Putting it all together
An earlier version of this work that the authors presented at the NDM converence that contained a diagram that helps show how this all fits together:
Takeaways
- When working with cognitive systems, like those in incident response and SRE, there are always trade-offs. Understanding these trade-offs and bounds can help create better, more effective systems.
- When looking at the laws of cognitive systems, we can see that many of them have to do with the limits on those systems.
- The five trade-offs are:
- Optimality-Resilience of Adaptive Capacity Trade-off
- How much is invested in anticipating surprise? How much in guarding against specific failure modes that can leave the system vulnerable to other problems?
- Efficiency-Thoroughness of Situated Plans Trade-off
- Are the usual plans used that may be hard to fit to the situation at hand or a more thorough plan that can be harder to get going and change?
- Revelation-Reflection on Perspectives Trade-off
- How much is invested in integrating new perspectives so that more can be seen and understood?

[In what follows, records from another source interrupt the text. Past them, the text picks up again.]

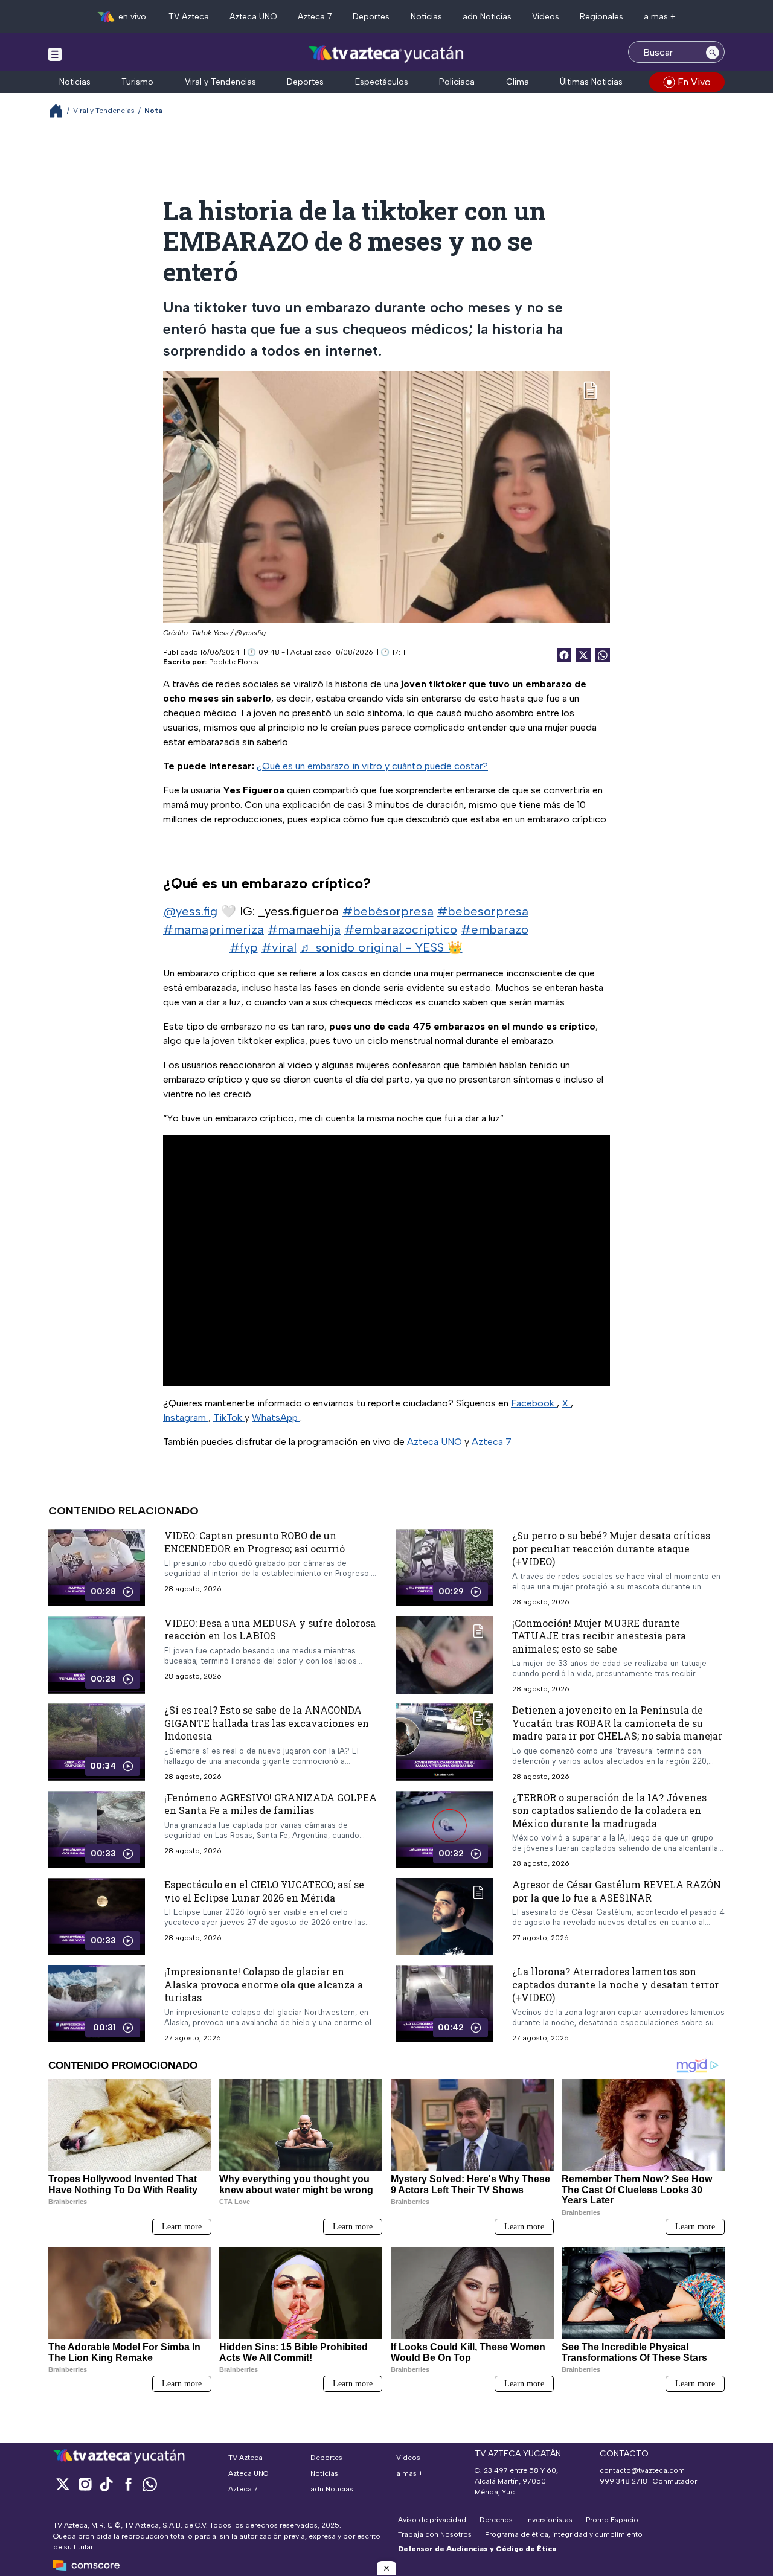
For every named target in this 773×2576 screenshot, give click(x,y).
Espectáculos (381, 82)
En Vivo (694, 82)
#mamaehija (304, 929)
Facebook (534, 1403)
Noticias (426, 16)
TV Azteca (188, 16)
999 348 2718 (623, 2481)
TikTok (229, 1417)
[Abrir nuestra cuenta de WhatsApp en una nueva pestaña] (150, 2483)
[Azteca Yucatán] (386, 53)
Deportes (371, 16)
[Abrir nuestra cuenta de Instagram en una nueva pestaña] (84, 2483)
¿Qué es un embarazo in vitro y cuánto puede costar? (372, 766)
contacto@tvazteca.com (642, 2470)
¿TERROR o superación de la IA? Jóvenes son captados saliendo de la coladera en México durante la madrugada (609, 1810)
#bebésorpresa (388, 911)
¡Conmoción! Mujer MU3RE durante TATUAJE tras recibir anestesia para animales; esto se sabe (599, 1635)
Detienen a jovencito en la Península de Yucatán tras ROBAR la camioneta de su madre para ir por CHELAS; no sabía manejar (617, 1722)
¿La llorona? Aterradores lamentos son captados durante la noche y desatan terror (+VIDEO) (615, 1985)
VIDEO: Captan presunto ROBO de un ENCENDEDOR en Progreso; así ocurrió (254, 1542)
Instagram (185, 1417)
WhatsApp (276, 1417)
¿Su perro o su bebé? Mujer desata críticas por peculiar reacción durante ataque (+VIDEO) (611, 1548)
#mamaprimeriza (213, 929)
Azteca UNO (253, 16)
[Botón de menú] (55, 53)
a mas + (660, 16)
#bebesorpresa (482, 911)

- Acute-Chronic Goal Responsibility Trade-off
- Long term or chronic goals tend to be sacrificed in favor or short term or acute goals, where is that trade made?
- Concentrated-Distributed Action Trade-off
- How much decision making authority is centralized? How much is distributed?
- Optimality-Resilience of Adaptive Capacity Trade-off
- When working with systems, “there is no cognitive vacuum,” people always develop mental models when working with technology.
- The law of fluency tells us that people adapt and fill gaps when doing work. This adaptation is a source of resilience, but can make it difficult to see the adaptation itself.
- When people adapt they make it look easy, so it can be difficult to see where you might be able to intervene or assist. You need multiple perspectives in order to over come this.